Once you have read the entries below, repeat all of them exactly.

:: DATA FOR THE TASK

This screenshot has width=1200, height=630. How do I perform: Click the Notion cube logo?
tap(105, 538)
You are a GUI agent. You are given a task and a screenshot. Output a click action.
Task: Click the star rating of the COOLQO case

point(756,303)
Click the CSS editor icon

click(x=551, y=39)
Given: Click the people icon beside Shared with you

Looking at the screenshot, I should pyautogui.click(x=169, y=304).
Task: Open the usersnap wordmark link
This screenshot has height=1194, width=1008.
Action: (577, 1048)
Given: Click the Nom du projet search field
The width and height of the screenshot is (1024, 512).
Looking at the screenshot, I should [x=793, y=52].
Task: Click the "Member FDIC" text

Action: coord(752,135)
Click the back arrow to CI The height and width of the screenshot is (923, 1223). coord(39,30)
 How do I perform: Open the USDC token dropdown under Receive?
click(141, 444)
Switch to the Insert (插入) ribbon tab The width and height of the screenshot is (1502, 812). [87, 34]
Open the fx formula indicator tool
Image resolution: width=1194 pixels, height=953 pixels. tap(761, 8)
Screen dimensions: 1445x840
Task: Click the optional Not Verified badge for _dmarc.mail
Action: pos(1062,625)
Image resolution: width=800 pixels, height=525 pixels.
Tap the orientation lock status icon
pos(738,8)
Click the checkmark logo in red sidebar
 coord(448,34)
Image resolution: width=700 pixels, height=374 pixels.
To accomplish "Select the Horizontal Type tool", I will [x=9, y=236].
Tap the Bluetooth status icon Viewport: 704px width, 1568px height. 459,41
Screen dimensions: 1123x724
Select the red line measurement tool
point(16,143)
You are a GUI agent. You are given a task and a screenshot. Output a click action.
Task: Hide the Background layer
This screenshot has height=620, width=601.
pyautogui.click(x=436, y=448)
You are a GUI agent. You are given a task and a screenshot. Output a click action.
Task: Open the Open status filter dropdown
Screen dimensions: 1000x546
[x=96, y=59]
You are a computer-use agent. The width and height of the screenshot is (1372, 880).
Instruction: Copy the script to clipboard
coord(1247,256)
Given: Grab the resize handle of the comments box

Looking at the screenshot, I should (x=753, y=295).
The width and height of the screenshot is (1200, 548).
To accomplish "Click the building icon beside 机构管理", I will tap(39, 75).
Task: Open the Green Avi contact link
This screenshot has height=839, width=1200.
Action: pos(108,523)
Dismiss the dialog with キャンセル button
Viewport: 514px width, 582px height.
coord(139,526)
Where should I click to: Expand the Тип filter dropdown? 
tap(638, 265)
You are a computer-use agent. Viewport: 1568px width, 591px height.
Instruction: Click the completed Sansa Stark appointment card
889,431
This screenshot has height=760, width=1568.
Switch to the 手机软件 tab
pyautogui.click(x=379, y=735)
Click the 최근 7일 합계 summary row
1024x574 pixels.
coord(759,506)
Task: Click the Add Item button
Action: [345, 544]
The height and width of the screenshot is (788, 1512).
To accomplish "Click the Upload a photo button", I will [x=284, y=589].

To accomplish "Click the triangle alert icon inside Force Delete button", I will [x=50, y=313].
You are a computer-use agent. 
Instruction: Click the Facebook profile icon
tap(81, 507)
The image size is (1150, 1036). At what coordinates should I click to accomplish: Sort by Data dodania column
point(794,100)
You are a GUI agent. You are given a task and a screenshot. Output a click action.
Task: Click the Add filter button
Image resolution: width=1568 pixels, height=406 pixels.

::::

* RESPONSE AREA
This screenshot has width=1200, height=630. How do I perform: Click the Notion cube logo?
tap(105, 538)
You are a GUI agent. You are given a task and a screenshot. Output a click action.
Task: Click the star rating of the COOLQO case

point(756,303)
Click the CSS editor icon

click(x=551, y=39)
Given: Click the people icon beside Shared with you

Looking at the screenshot, I should pyautogui.click(x=169, y=304).
Task: Open the usersnap wordmark link
This screenshot has height=1194, width=1008.
Action: (577, 1048)
Given: Click the Nom du projet search field
The width and height of the screenshot is (1024, 512).
Looking at the screenshot, I should [x=793, y=52].
Task: Click the "Member FDIC" text

Action: coord(752,135)
Click the back arrow to CI The height and width of the screenshot is (923, 1223). coord(39,30)
 How do I perform: Open the USDC token dropdown under Receive?
click(141, 444)
Switch to the Insert (插入) ribbon tab The width and height of the screenshot is (1502, 812). [87, 34]
Open the fx formula indicator tool
Image resolution: width=1194 pixels, height=953 pixels. tap(761, 8)
Screen dimensions: 1445x840
Task: Click the optional Not Verified badge for _dmarc.mail
Action: pos(1062,625)
Image resolution: width=800 pixels, height=525 pixels.
Tap the orientation lock status icon
pos(738,8)
Click the checkmark logo in red sidebar
 coord(448,34)
Image resolution: width=700 pixels, height=374 pixels.
To accomplish "Select the Horizontal Type tool", I will [x=9, y=236].
Tap the Bluetooth status icon Viewport: 704px width, 1568px height. 459,41
Screen dimensions: 1123x724
Select the red line measurement tool
point(16,143)
You are a GUI agent. You are given a task and a screenshot. Output a click action.
Task: Hide the Background layer
This screenshot has height=620, width=601.
pyautogui.click(x=436, y=448)
You are a GUI agent. You are given a task and a screenshot. Output a click action.
Task: Open the Open status filter dropdown
Screen dimensions: 1000x546
[x=96, y=59]
You are a computer-use agent. The width and height of the screenshot is (1372, 880).
Instruction: Copy the script to clipboard
coord(1247,256)
Given: Grab the resize handle of the comments box

Looking at the screenshot, I should (x=753, y=295).
The width and height of the screenshot is (1200, 548).
To accomplish "Click the building icon beside 机构管理", I will tap(39, 75).
Task: Open the Green Avi contact link
This screenshot has height=839, width=1200.
Action: pos(108,523)
Dismiss the dialog with キャンセル button
Viewport: 514px width, 582px height.
coord(139,526)
Where should I click to: Expand the Тип filter dropdown? 
tap(638, 265)
You are a computer-use agent. Viewport: 1568px width, 591px height.
Instruction: Click the completed Sansa Stark appointment card
889,431
This screenshot has height=760, width=1568.
Switch to the 手机软件 tab
pyautogui.click(x=379, y=735)
Click the 최근 7일 합계 summary row
1024x574 pixels.
coord(759,506)
Task: Click the Add Item button
Action: [345, 544]
The height and width of the screenshot is (788, 1512).
To accomplish "Click the Upload a photo button", I will [x=284, y=589].

To accomplish "Click the triangle alert icon inside Force Delete button", I will [x=50, y=313].
You are a computer-use agent. 
Instruction: Click the Facebook profile icon
tap(81, 507)
The image size is (1150, 1036). At what coordinates should I click to accomplish: Sort by Data dodania column
point(794,100)
You are a GUI agent. You are given a task and a screenshot. Output a click action.
Task: Click the Add filter button
Image resolution: width=1568 pixels, height=406 pixels.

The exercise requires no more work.